** BEGIN READING PASSAGE **

Scientists from the University College London and the University of Oxford took aim at the claims of Susan Greenfield, a senior research fellow at Lincoln College Oxford. Her viewpoints have not been published in peer reviewed scientific literature and have largely been aired in the media. Greenfield claims that intense use of Internet and computer games can be harmful to the scientific brain, and that social networking sites can negatively affect social interaction.

The authors of the editorial write that these ideas “are not based on a fair scientific appraisal of the evidence, often confuse correlation for causation, give undue weight to anecdote and poor quality studies, and are misleading to parents and the public at large.”

As an example, the researchers note that adolescent use of social media networking sites “has been found to enhance existing friendships and the quality of relationships, although some individuals benefit more than others.”

Greenfield claims social networking sites negatively affect interpersonal empathy and personal identity, something that “the bulk of research does not support,” according to the authors. Her other claims include that online interaction could be a “trigger” for autism, and that use of computer games can lead to impulsiveness, shorter attention span, and aggression.

** END READING PASSAGE **

# REQUIRED TASKS
• a. In the passage on Susan Greenfield's claims, which institution is Greenfield a senior research fellow at?
• b. According to the passage on Susan Greenfield's claims, why do the editorial's authors consider her ideas misleading to parents and the public?
• c. Continue the passage on Susan Greenfield's claims from its last sentence.
The records that come next are separate material and are unrelated to the passage.

** BEGIN DATA ENTRIES **

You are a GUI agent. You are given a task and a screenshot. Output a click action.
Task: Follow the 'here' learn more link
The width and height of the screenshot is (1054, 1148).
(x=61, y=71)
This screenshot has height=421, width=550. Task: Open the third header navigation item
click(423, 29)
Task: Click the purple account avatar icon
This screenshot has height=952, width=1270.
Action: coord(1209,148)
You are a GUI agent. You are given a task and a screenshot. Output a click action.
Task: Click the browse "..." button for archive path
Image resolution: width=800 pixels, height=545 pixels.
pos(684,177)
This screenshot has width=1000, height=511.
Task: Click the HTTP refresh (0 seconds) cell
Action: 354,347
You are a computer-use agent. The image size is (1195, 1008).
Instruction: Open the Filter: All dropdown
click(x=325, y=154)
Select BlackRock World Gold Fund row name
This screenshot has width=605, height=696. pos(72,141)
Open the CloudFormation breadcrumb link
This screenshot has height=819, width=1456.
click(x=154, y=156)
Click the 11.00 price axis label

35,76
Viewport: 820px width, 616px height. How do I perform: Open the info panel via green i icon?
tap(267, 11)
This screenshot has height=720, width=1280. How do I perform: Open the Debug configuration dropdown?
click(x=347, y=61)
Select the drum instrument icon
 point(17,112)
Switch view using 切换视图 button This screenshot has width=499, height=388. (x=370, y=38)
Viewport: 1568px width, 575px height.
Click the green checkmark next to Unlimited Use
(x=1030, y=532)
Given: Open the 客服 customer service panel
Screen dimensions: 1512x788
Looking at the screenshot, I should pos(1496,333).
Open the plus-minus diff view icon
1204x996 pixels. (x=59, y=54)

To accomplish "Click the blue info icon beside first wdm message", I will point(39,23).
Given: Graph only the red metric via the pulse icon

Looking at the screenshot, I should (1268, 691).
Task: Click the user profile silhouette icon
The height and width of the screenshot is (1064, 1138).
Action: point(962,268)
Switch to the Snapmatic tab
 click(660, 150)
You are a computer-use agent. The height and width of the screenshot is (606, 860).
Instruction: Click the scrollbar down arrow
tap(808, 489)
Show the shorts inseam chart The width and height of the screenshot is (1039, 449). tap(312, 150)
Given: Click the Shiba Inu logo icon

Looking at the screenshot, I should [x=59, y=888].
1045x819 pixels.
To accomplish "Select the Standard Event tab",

** END DATA ENTRIES **

# RESPONSES TO THE EXERCISE
• a. She is a senior research fellow at Lincoln College Oxford.

• b. They say her ideas are not based on a fair scientific appraisal of the evidence, often confuse correlation for causation, and give undue weight to anecdote and poor-quality studies.

• c.
The scientists say these claims are “potentially stigmatizing to people with autism,” and that the valid concerns that exist over digital technology “are in danger of being overshadowed by the current debate.”

Rather than technology having a negative impact on children’s capacities, they suggest that the displacement of other activities seems to be a significant source of negativity. For example, low levels of physical activity, often associated with intense use of digital technology, have been linked to diabetes and obesity. The displacement of physical activity by video games, rather than an altered cognitive function, has been found to account for low performance in school.

While they recognize potential risks, including online safety, the authors say “we need to recognize that use of Internet and digital technology has cognitive and social benefits and to balance these against any risks.”

There is already a large amount of research into the concerns about digital technology, they say, and that accurate and informed information is key to inform the issue.